## EXERCISE 1
In the issue report about LuaLock, why does only one instance of the program run what is inside the lock block each minute?

LuaLock with block occasionally failing to exit in clustered mode

coandco commented 7 months ago

Expected Behaviour

Whenever you enter a LuaLock block, like so:

import asyncio
from coredis import RedisCluster
from coredis.recipes.locks import LuaLock
from coredis.exceptions import LockError

async def main():
    rclient = RedisCluster(startup_nodes=[{"host": "example", "port": 6372}])
    try:
        async with LuaLock(rclient, "examplename", blocking_timeout = 0.1, timeout=10):
            print("entered lock block")
            asyncio.sleep(1)
        print("exited lock block")
    except LockError:
        print("Couldn't acquire lock")
        return
    print("after lock")

if __name__ == "__main__":
    asyncio.run(main())

You should always see "exited lock block" and "after lock" if you saw "entered lock block".

Current Behaviour

I've got a decently-large distributed system with where multiple instances of the program across multiple boxes are all trying for the same lock once per minute, and whichever one wins executes what's in the lock block. What I'm seeing is that sometimes (mostly with lock-block contents that return quickly) it will enter the block, execute what's inside, and then just stop executing the function once it tries to exit the block.

## ROWS
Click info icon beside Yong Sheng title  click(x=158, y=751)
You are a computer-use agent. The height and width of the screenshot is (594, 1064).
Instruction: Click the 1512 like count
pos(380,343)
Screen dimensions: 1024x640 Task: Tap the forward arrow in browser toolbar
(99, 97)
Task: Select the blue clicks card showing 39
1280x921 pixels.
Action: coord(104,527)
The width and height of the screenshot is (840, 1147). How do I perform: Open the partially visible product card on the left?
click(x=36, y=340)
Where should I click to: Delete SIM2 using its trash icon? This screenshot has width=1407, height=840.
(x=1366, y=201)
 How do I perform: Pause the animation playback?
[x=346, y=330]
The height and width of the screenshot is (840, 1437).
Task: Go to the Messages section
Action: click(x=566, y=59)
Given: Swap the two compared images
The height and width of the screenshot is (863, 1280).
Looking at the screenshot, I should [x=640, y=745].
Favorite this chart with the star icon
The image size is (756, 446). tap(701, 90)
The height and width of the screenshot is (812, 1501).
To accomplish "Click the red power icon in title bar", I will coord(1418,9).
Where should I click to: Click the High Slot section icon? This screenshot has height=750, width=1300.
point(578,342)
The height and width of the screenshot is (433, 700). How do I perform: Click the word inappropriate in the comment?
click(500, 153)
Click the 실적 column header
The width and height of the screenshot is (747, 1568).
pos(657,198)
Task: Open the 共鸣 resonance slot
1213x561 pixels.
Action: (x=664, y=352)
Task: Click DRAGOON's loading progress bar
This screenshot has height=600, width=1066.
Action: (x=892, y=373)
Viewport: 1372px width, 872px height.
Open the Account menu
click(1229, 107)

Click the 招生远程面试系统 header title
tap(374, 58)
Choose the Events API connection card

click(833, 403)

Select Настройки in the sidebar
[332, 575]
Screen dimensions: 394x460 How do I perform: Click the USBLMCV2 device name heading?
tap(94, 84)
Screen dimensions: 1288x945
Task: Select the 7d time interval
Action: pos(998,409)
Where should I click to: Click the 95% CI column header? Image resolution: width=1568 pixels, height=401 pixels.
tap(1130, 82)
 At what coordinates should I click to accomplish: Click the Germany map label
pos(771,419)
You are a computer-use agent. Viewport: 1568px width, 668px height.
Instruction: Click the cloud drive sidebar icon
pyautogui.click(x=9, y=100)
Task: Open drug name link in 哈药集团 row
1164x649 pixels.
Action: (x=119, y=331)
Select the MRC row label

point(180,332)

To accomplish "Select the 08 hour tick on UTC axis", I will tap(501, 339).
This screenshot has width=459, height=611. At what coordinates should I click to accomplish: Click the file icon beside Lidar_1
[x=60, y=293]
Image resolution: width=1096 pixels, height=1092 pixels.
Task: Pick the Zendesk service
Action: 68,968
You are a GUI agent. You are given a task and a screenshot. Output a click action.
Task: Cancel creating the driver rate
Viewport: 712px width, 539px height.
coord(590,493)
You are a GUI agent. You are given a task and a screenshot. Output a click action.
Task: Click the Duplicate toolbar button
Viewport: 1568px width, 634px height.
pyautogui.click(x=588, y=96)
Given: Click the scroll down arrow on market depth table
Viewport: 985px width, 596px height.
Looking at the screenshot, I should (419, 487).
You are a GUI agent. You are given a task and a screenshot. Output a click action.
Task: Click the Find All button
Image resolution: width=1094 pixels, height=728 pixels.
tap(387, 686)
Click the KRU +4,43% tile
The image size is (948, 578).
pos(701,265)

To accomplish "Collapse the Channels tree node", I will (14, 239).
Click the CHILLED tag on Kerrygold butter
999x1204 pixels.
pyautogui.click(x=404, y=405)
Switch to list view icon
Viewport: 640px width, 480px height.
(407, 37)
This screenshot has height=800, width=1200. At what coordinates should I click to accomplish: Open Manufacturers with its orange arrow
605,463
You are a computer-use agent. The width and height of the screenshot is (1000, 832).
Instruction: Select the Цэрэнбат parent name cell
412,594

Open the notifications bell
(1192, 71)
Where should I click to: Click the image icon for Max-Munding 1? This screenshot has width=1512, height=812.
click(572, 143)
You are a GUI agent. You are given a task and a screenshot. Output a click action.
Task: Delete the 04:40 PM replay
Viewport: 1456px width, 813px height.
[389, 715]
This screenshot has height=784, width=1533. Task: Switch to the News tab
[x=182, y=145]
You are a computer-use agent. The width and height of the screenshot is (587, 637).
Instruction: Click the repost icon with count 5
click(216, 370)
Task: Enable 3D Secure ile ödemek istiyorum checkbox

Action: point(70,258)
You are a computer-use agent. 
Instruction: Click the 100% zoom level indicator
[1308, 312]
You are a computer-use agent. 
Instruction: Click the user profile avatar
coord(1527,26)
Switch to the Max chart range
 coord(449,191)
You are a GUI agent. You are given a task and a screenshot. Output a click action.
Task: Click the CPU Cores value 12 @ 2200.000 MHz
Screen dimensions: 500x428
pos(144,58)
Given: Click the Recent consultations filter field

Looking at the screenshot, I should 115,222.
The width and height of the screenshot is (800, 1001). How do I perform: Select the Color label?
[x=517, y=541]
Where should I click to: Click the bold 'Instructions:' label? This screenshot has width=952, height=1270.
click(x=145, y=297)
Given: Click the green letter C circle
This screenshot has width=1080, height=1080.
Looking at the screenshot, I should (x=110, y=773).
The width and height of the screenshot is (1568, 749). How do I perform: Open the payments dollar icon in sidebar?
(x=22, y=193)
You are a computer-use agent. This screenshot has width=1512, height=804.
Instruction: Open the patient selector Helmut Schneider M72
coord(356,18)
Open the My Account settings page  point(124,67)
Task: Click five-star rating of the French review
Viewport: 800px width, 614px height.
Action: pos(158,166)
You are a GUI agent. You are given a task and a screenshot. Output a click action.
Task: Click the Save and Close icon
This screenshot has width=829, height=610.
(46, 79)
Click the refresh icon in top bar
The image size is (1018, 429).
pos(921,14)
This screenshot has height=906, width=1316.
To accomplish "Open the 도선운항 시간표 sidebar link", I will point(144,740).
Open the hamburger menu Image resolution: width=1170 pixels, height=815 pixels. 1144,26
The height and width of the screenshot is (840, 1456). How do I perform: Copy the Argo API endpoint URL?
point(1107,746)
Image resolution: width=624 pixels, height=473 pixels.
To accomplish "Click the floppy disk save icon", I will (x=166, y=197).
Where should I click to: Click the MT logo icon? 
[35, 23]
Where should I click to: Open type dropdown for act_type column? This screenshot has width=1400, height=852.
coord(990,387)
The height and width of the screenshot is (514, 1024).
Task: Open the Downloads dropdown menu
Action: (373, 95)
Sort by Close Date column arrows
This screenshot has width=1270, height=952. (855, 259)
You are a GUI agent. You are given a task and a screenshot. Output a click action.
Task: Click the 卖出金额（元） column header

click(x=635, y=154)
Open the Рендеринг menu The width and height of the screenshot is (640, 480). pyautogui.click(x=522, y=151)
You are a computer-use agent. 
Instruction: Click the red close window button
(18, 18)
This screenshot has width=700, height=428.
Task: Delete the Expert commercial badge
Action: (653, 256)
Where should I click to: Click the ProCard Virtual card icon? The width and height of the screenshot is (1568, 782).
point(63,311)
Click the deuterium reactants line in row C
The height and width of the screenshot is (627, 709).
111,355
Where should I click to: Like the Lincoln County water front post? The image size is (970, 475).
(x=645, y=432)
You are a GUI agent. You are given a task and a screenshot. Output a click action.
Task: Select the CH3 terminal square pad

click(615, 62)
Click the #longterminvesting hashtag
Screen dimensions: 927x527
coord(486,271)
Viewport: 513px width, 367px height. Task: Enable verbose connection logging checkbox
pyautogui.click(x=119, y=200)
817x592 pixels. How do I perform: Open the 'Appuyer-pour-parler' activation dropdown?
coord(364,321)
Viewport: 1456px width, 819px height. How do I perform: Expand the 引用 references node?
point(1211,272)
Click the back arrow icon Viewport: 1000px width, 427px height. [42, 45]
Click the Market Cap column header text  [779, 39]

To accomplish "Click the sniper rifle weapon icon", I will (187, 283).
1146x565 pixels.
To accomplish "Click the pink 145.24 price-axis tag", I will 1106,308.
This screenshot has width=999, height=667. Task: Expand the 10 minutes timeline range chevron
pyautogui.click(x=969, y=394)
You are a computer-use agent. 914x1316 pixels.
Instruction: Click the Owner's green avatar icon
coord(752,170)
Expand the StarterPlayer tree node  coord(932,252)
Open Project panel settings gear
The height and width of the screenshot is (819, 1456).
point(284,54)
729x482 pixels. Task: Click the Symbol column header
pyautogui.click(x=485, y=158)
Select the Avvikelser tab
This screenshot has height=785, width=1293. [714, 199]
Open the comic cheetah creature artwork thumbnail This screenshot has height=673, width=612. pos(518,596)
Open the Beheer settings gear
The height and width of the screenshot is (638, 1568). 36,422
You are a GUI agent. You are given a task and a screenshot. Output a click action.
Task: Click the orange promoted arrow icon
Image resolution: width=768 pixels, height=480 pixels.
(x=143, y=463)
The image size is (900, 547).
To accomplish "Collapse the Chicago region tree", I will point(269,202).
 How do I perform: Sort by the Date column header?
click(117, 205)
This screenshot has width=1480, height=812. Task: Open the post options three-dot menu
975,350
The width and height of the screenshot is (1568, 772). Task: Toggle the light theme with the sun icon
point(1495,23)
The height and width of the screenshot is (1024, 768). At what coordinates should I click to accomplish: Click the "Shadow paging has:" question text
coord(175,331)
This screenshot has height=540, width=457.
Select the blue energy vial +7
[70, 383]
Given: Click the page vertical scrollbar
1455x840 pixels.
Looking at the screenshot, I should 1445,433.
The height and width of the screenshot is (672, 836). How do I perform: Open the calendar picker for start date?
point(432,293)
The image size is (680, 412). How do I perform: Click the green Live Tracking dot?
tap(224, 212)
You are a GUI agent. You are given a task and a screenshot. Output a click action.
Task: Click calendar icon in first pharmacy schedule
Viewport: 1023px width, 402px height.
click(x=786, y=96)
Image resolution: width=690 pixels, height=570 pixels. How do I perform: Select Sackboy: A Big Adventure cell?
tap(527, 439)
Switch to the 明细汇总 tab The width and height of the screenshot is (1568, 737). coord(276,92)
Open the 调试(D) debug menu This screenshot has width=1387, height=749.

## EXERCISE 2
Retype the entries, beginning at the line that contains "Germany map label" and stopping after the line that contains "will tap(501, 339).".

## EXERCISE RESULT 1
Many instances of the program on several boxes all try for the same lock once per minute. Only the instance that wins the lock executes what is in the lock block.

## EXERCISE RESULT 2
 At what coordinates should I click to accomplish: Click the Germany map label
pos(771,419)
You are a computer-use agent. Viewport: 1568px width, 668px height.
Instruction: Click the cloud drive sidebar icon
pyautogui.click(x=9, y=100)
Task: Open drug name link in 哈药集团 row
1164x649 pixels.
Action: (x=119, y=331)
Select the MRC row label

point(180,332)

To accomplish "Select the 08 hour tick on UTC axis", I will tap(501, 339).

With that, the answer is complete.